## START
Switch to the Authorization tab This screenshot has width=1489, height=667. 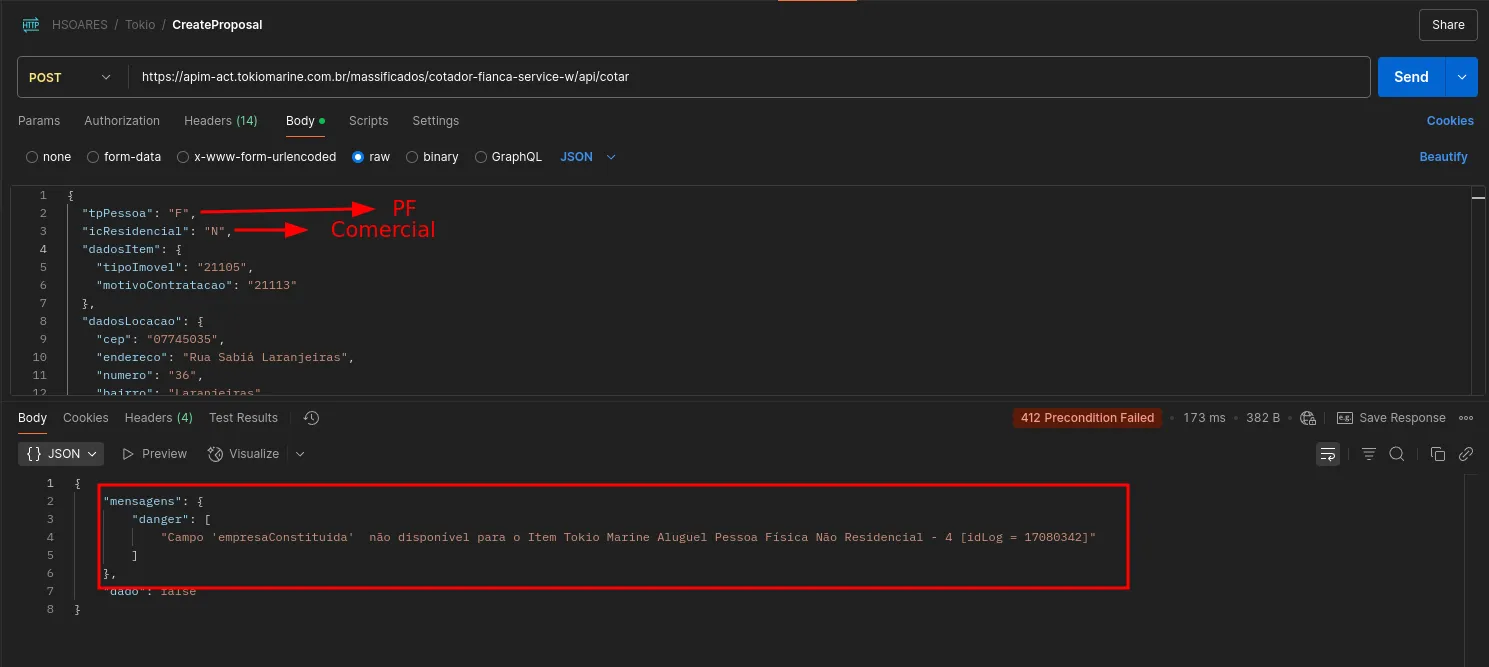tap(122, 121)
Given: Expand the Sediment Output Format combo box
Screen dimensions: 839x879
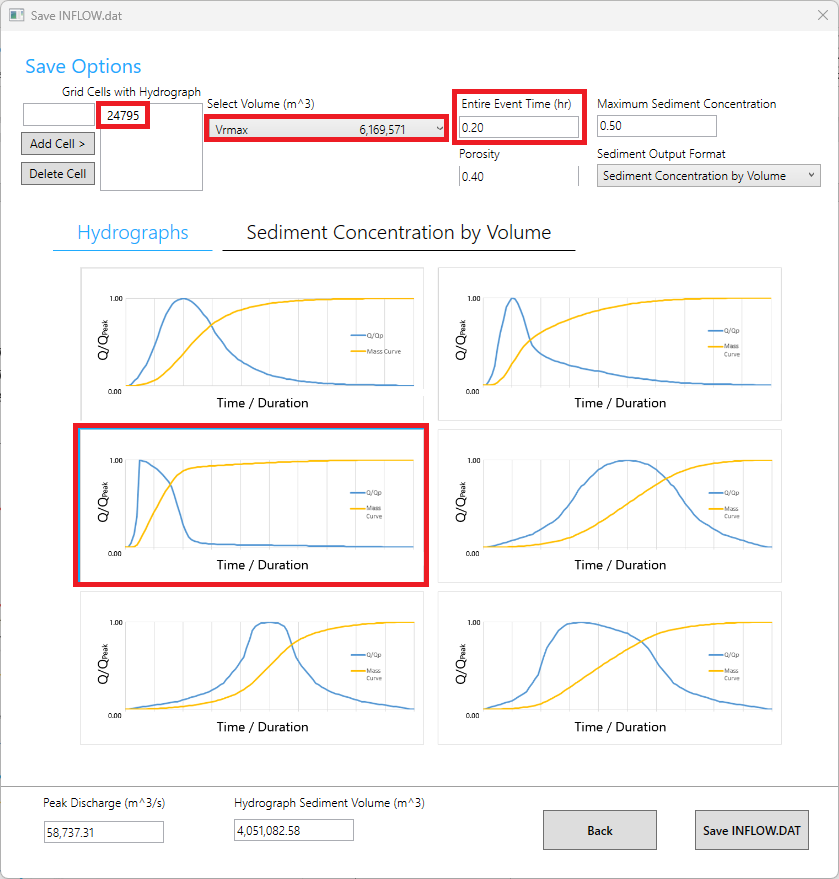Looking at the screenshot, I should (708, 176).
## END
## START
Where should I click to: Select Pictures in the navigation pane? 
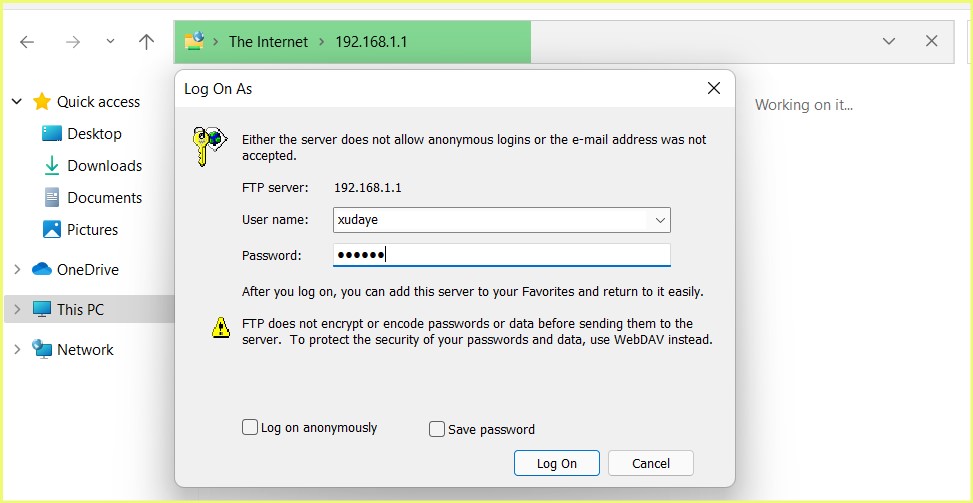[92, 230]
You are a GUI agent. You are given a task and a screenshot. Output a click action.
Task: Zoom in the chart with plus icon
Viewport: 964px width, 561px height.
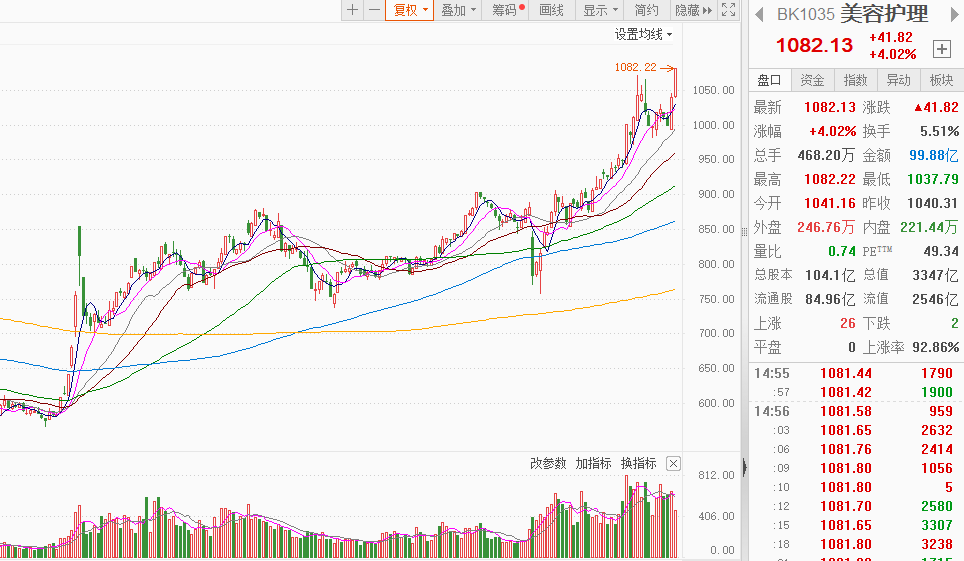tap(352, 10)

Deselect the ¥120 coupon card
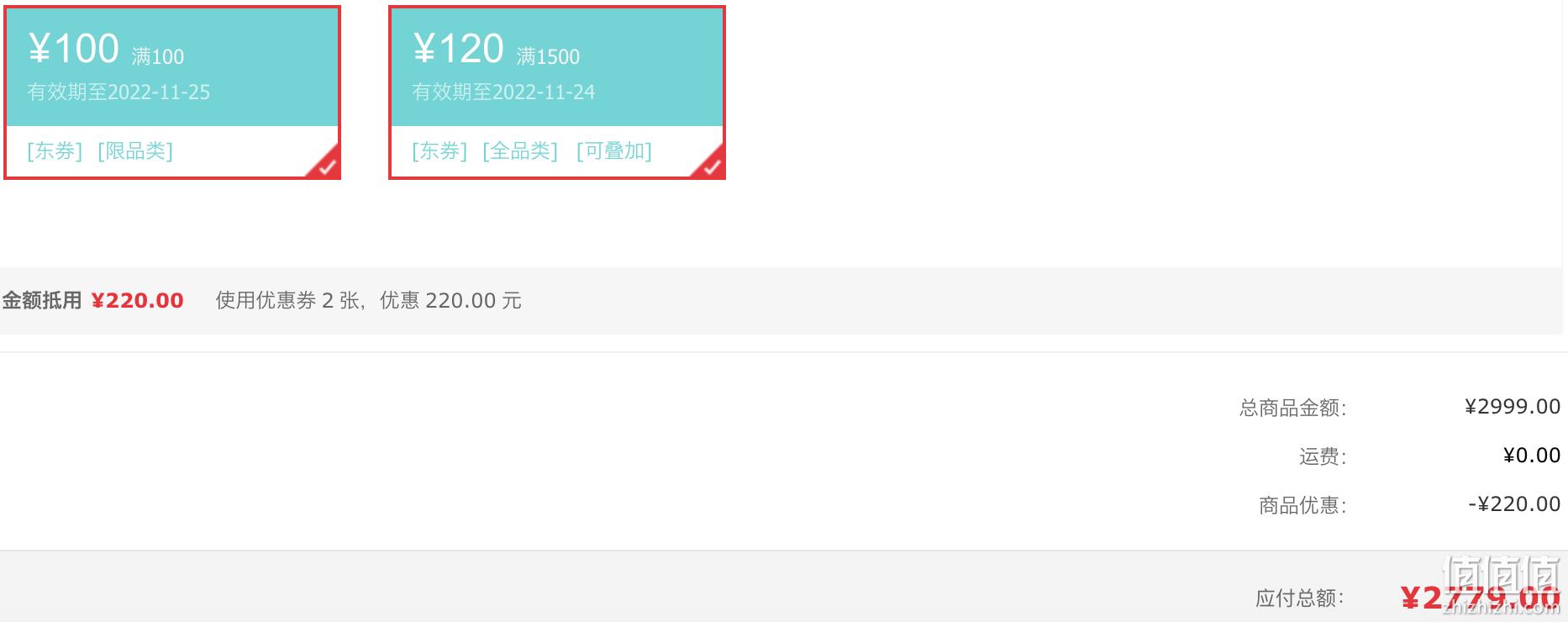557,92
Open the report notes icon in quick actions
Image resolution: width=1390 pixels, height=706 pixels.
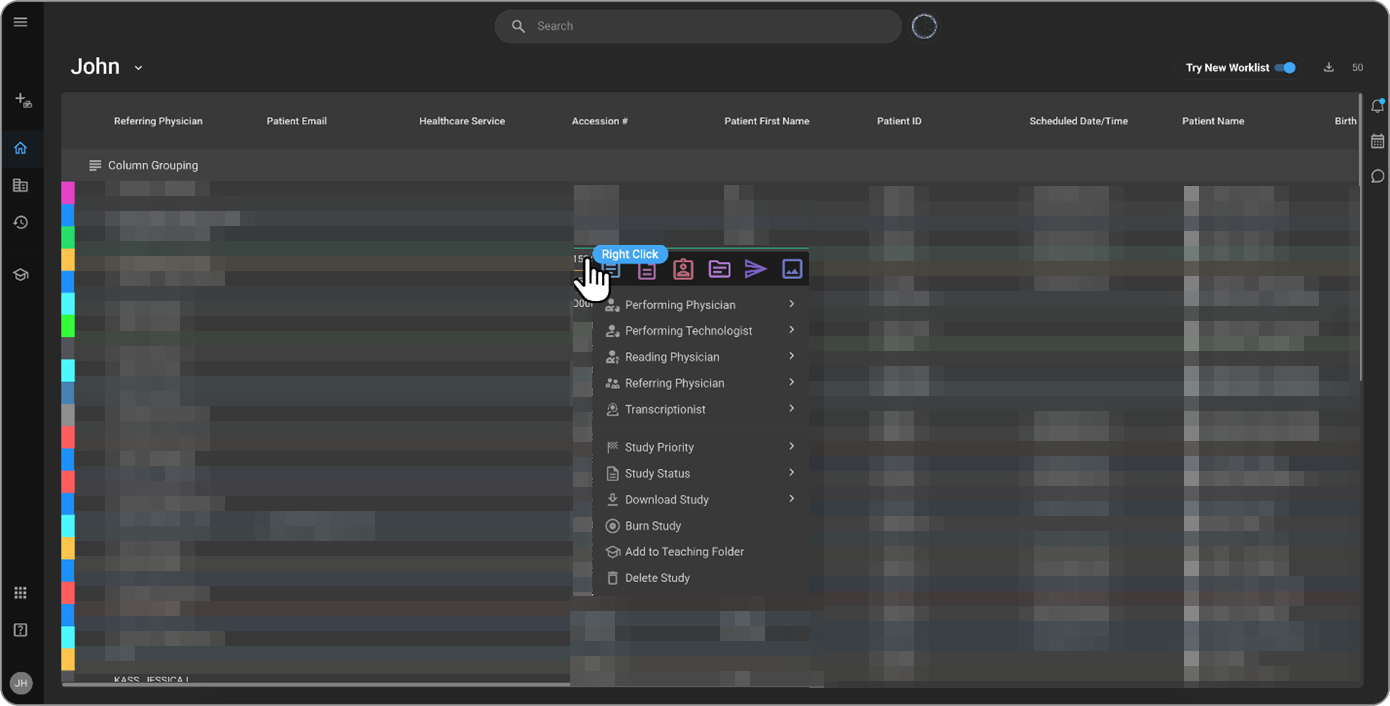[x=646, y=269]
## END
**Stated problem:** Rewrite the stretch of entries from the line containing "Deselect the ¥120 coupon card" through the line containing "[x=646, y=269]", swapping "report notes" for "meeting notes" and keeping everything else the same. Leave the pictures out of your version.

**Solution for this exercise:**
Deselect the ¥120 coupon card
557,92
Open the meeting notes icon in quick actions
Image resolution: width=1390 pixels, height=706 pixels.
[x=646, y=269]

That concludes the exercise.